AVAILABLE DATA:
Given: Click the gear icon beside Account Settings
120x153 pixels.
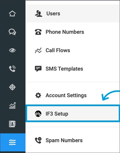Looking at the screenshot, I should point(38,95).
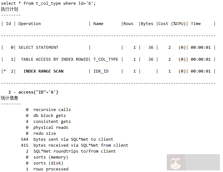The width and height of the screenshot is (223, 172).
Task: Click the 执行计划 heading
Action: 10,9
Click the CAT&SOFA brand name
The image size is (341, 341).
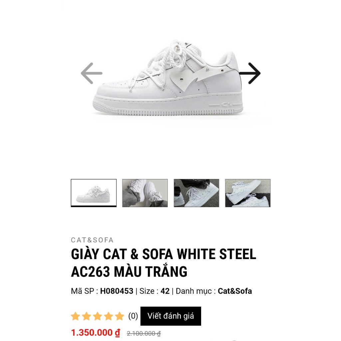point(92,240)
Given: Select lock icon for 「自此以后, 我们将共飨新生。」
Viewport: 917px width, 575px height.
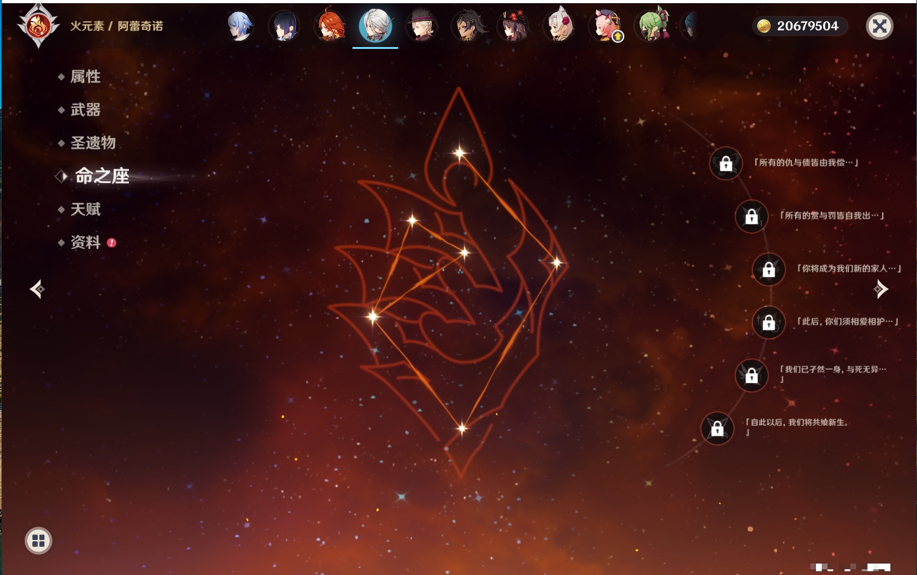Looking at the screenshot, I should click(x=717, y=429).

==

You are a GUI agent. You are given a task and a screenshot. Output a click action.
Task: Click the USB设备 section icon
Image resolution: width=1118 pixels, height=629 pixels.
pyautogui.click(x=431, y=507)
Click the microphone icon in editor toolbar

--

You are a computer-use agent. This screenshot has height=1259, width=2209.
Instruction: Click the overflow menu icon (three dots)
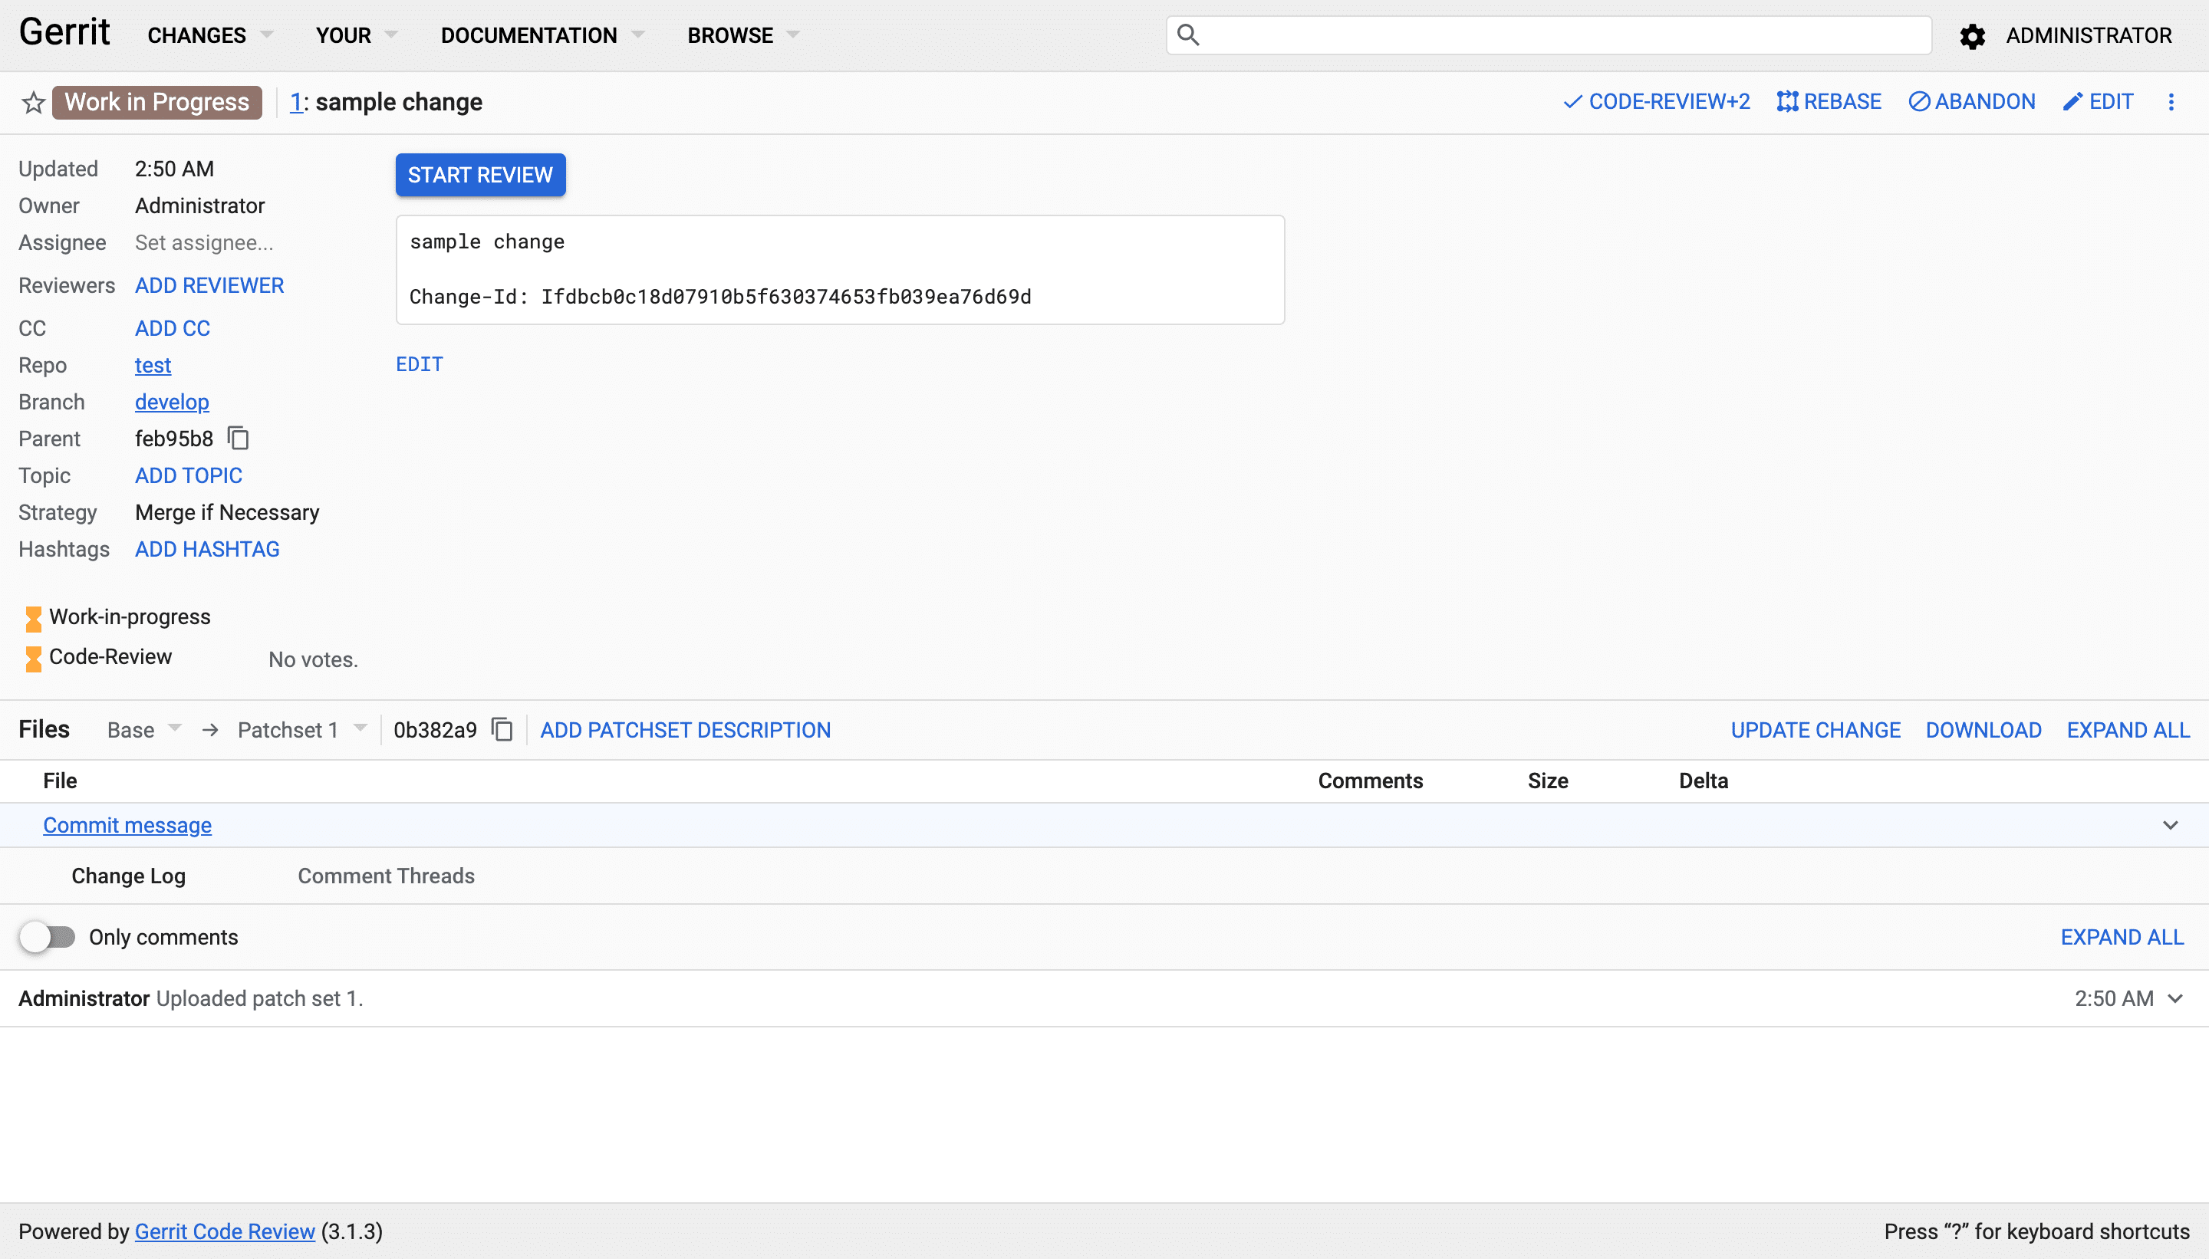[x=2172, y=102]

TASK BRIEF:
Give the number of lines in the records that contain the string "agent", with no other output.

RESPONSE TO THE TASK:
2